Senate Bill 1612, co-sponsored by state Senator Brian Stack, D–33rd District, was passed Sunday 21-15, and will head to the state Assembly for a vote. The bill would require nursing homes to have an nursing aide to every eight residents during day time hours, and one nurse for every 16 patients during night time hours.
The New Jersey Business and Industry Association said that if passed, nursing homes would be forced to bear the cost of hiring a significant number of new nurses.
"Under this bill, approximately 3,000 additional certified nurse assistants would need to be hired in order to meet new nursing home staffing ratio requirements, even though there is a shortage of qualified CNAs right now to fill currently open positions," said Chrissy Buteas, NJBIA’s chief government affairs officer, said in an email. “There are other ways to attract and retain a qualified workforce of CNAs that do not require artificial, restrictive staffing ratios that fail to take into account the level of experience of the caregivers already working at nursing homes.”
But NJ Safe Ratios, a grass roots coalition of nurses in the state, said: “This is a huge step forward and shows the power we have as health care workers when we organize together for justice and fight for quality care, The bill now heads to the Assembly for its final vote, so over the next several weeks we have to stay mobilized and continue to make our voices heard.
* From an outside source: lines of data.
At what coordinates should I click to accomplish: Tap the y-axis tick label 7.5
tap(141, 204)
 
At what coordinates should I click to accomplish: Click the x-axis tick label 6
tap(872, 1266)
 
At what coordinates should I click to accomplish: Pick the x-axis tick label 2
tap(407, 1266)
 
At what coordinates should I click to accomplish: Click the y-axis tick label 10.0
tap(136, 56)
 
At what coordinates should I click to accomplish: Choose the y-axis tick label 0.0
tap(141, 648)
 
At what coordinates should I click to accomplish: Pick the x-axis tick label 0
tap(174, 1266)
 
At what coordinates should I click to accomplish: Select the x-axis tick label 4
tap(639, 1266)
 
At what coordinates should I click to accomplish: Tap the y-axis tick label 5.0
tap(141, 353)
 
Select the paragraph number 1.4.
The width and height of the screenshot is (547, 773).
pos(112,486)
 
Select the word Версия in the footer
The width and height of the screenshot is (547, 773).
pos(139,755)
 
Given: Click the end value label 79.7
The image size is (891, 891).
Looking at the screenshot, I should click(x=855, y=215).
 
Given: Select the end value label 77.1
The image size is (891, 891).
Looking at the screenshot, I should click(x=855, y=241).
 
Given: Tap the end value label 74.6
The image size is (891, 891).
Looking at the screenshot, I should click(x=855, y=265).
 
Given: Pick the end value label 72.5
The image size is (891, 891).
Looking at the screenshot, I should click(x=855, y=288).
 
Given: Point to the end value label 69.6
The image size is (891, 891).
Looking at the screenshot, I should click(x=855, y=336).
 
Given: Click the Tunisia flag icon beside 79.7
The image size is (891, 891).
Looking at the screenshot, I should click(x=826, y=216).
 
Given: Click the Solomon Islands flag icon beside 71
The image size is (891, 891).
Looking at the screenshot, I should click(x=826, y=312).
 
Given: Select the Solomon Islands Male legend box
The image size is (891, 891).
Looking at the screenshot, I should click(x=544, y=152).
Let’s do this and make history!”
Service Employees International Union #1199, the union representing nurses in the state, and NJ Safe Ratios applauded the bill, and is hoping its passage can pave the way for Senate Bill 989, sponsored by Sen. Joseph Vitale, D-19th District, which would require minimum nurse-to-patient ratios in all hospitals and ambulatory centers.
The New Jersey State Nurses Association, however, is against the bill, saying that the minimum nurse-to-patient ratios should be set by hospitals and nurses, and not the state.